Pristoe’den (Yusufhanlar) Yükselen Çığlık – 1989’un 20 Mayıs Direnişi

Yazan: Aysu Akbaş
Bulgaristan’da 1989 yılı Türkler için tarihe direnişle kazınmış bir yıl oldu. Her köyün, her sokağın, her ailenin bir hikâyesi vardı. Ama bazı köyler vardır ki yaşadıklarıyla sadece kendi kaderlerini değil, bütün bir halkın onur mücadelesini simgeler. İşte Deliorman’da yer alan Pristoe (Yusufhanlar) Köyü bu simgelerden biridir.
20 Mayıs 1989… Pristoe’de (Yusufhanlar) gün diğerlerinden farklı başladı. Baharın uyanışıyla yeşeren toprak, bu kez öfke ve hüzünle yoğrulmuştu. Komünist diktatörlüğün yıllardır süregelen zulmüne karşı, Türk halkı ilk kez bu kadar gür bir sesle “Yeter!” dedi.
Zorla isim değiştirme politikaları, camilerin kapatılması, Türkçe konuşmanın yasaklanması, vakıf mallarına el konulması ve çocukların kendi dillerinde eğitim alma hakkının gasp edilmesi sabır taşını çatlatmıştı.
Pristoe’deki (Yusufhanlar) sadece bir gösteri değil, bir milletin kimliğine sahip çıkışıydı.
Kadınlar ellerinde çocuklarıyla, yaşlılar dualarıyla, gençler cesaretleriyle meydandaydı. Sloganlar yükseliyor, Türk bayrakları gizlice açılıyor, dualar göğe karışıyordu. O gün, korkunun yerini inanç almıştı. Pristoe (Yusufhanlar) halkı sadece kendi adlarını değil, bütün Türk milletinin haysiyetini savunuyordu.
Rejimin Korkusu; Sessizliği Kanla Bastırmak
Direnişin haberi Varna’ya, Sofya’ya kadar ulaştı. Güvenlik güçleri köyü abluka altına aldı. Evler basıldı, insanlar yerlerde sürüklendi, yüzlerce kişi tutuklandı. Fakat ne Pristoe (Yusufhanlar) sustu ne de Deliorman… Diğer köyler de ayağa kalktı; Cebel, Mestanlı, Kırcaali. Sonra kuzey ayağa kalktı; Razgrad ve Şumnu peş peşe direnişe geçti.

════════════════

Görev Tanımı
Pristoe (Yusufhanlar) direnişini anlatan metni son cümlesinden sonra sürdürün.

Toplanan Veriler
════════════════

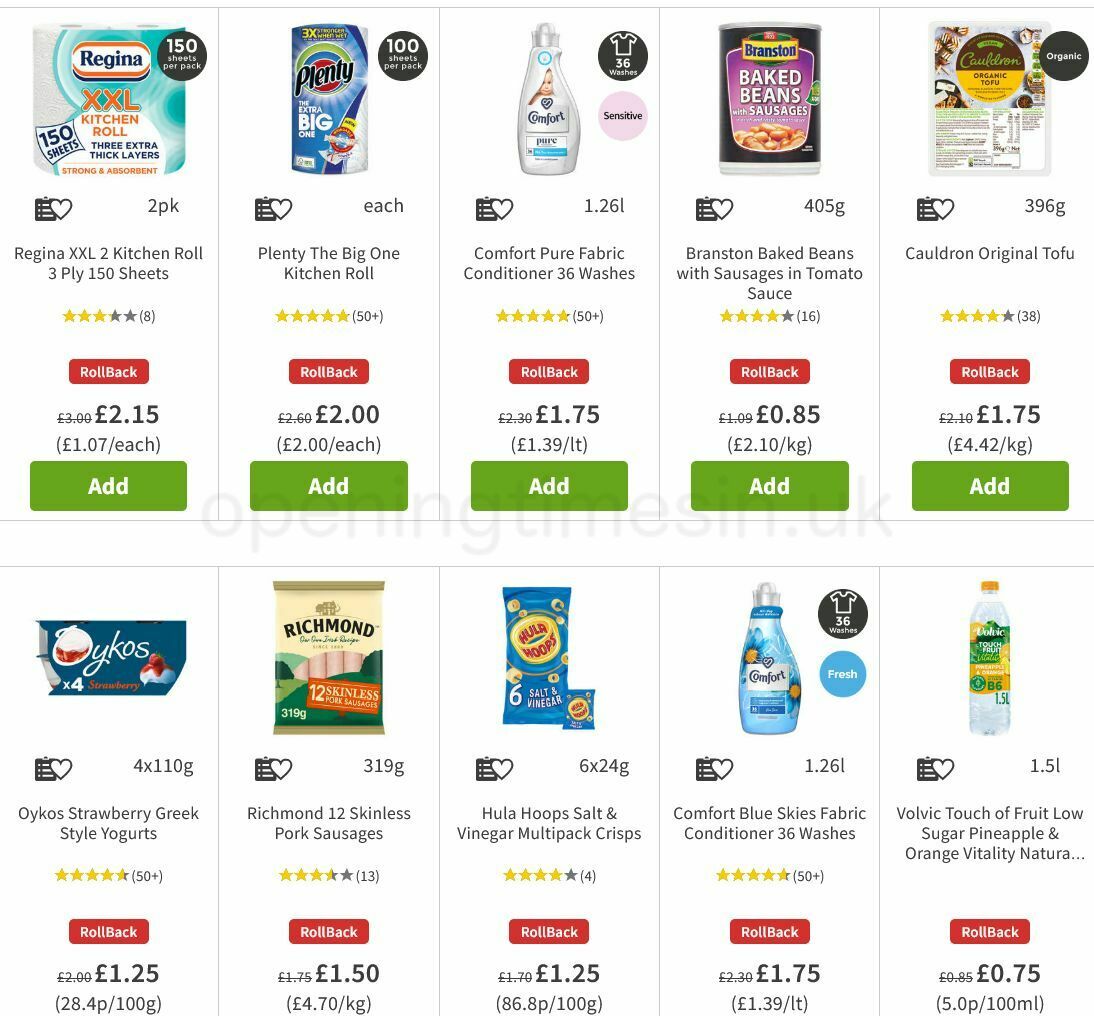This screenshot has height=1016, width=1094.
Task: Click the Oykos yogurt product image
Action: [108, 657]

════════════════

Alıştırma Yanıtı
 Pristoe (Yusufhanlar) Bir Direniş Okuludur
Pristoe (Yusufhanlar) Köyü’nün 20 Mayıs’taki isyanı, Bulgaristan’daki Türklerin özgürlük mücadelesinde bir dönüm noktası oldu. Çünkü o gün, korku duvarı yıkıldı.
O gün, çocuklar ilk kez annelerinin gözlerinde umut gördü.
O gün, bir millet adını, dinini, kültürünü korumanın ne demek olduğunu öğrendi ve bu direniş Türk milletinin bir daha asla susmayacağının ilanıydı.
Peki 36 Yıl Sonra Ne Değişti?
Bugün 2025. Aradan tam 36 yıl geçti.
Ama şu sorular hâlâ yanıtsız:
•Türkçe eğitim neden yok?
•Vakıf malları neden iade edilmedi?
•Neden bir Türk gazetesi, radyosu ya da televizyonu yok?
•Neden Pristoe’de (Yusufhanlar) şehit edilenlerden hesap sorulmadı?
Evet, diktatör Todor Jivkov gitti ama zihniyeti hâlâ diri. Sistemin sadece yüzü değişti, özü aynı kaldı.
Pristoe’yi (Yusufhanlar) Unutma, Unutturma
Bugün, Pristoe’de (Yusufhanlar)  şehit olanların anısını yaşatmak, sadece tarihî bir borç değil, aynı zamanda bir onur meselesidir. Bu hikâyeler biz gençlere anlatılmalı ve asla unutturulmamalıdır.
Unutursak, aynı karanlığı yeniden yaşarız.
Unutturursak, bir daha dirilemeyiz.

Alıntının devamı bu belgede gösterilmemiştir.